In an age when higher education is shifting away from the liberal arts, the three universities with the oldest core curriculum programs, Columbia, Yale, and the University of Chicago, will use a $280,000 grant from the Teagle Foundation to study the role of small-classroom, text-based core curricula within research universities.
With the Association for Core Texts and Courses, the three schools will host two week-long conferences titled “Core Curricula in the Research University: Challenges and Prospects” in June—one at Columbia and one at Yale.
“We are at a moment where there are particular acute pressures on the idea of liberal education,” Associate Dean for the Core Curriculum Roosevelt Montás, CC ’95, said. “There’s an increased emphasis on the practical value of an education, and this provides an opportunity for us to articulate for a general public the values and purposes that underlie the liberal-arts idea, the liberal-arts endeavour. So we hope that this collaboration allows us to make a statement to the general public about the value and relevance of liberal arts today.”

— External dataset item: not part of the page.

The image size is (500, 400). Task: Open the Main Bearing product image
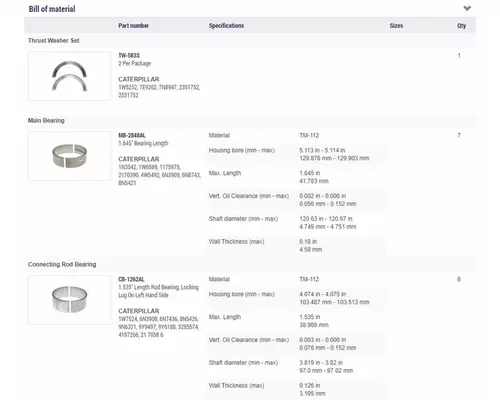69,156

Columbia, Yale, and the University of Chicago all have long histories of core academic requirements—Columbia first created its Contemporary Civilization class in 1919 while the University of Chicago started a Common Core series of classes in the 1930s. Yale has a set of distributional requirements that cover the humanities and sciences.
Montás said the conferences will bring faculty from around the world together to discuss how each university’s core program works and identify common issues that arise in core programs in research universities.

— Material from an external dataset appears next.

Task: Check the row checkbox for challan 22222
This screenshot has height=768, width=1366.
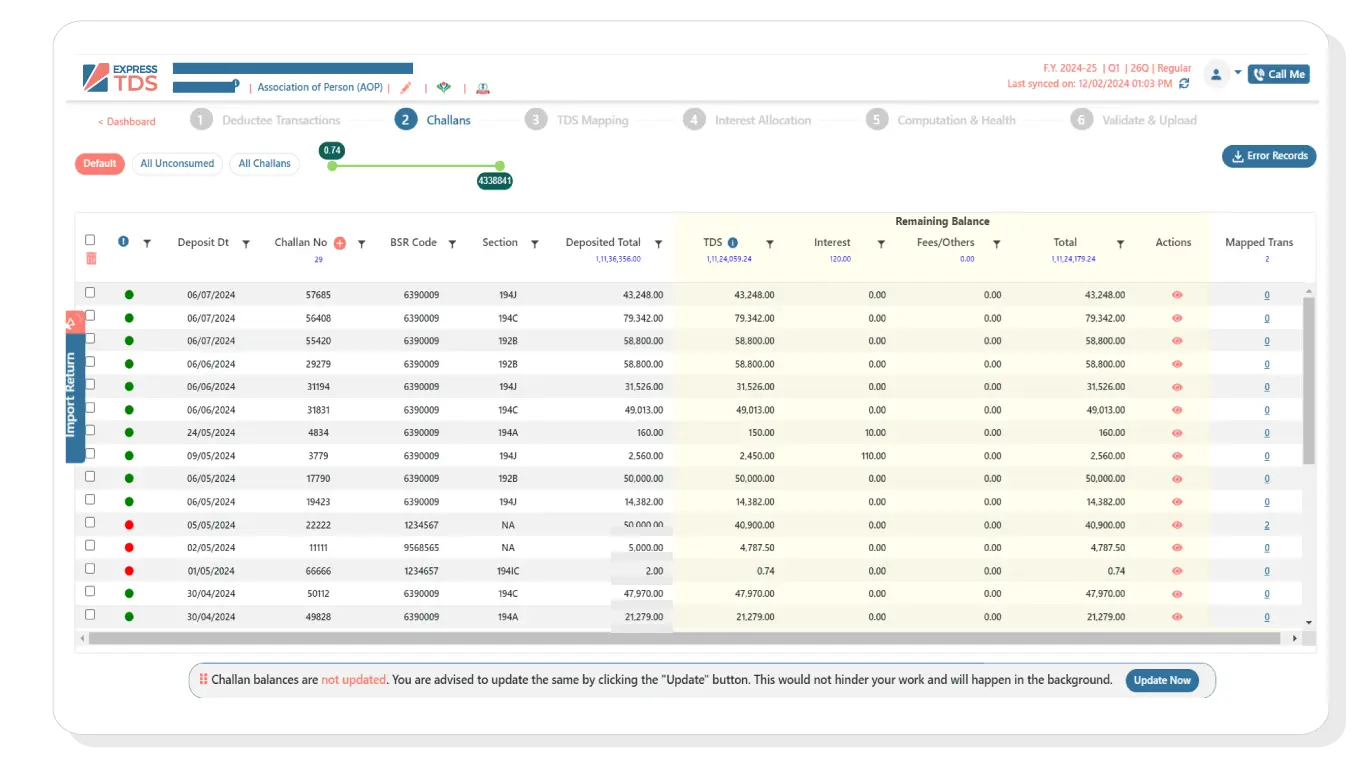Action: click(x=90, y=523)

“The idea is that by talking to each other, we can clarify and strengthen our missions and put ourselves in a proactive position to address the significant challenges that we’re facing and that we anticipate we’ll face in the near future,” Montás said.
Yale’s Director of Undergraduate Studies for the humanities major Norma Thompson, who is also one of the three main faculty members involved with the Teagle Foundation fund at Yale, said that the schools want to focus on the current and future role of core curriculums.
“We are at a more basic definitional point: what should the role of the humanities be in undergraduate learning? And again, how do we measure this success, when it succeeds?” she said in an email.
“We are all interested in discussing what succeeds (and how we know) and in what can be successfully replicated in other colleges and universities,” Thompson said.
University of Chicago philosophy professor Jonathan Lear, one of the three main faculty representatives for the collaboration at his school, said that he is not interested in making changes to the core, but in sustaining the liveliness of it.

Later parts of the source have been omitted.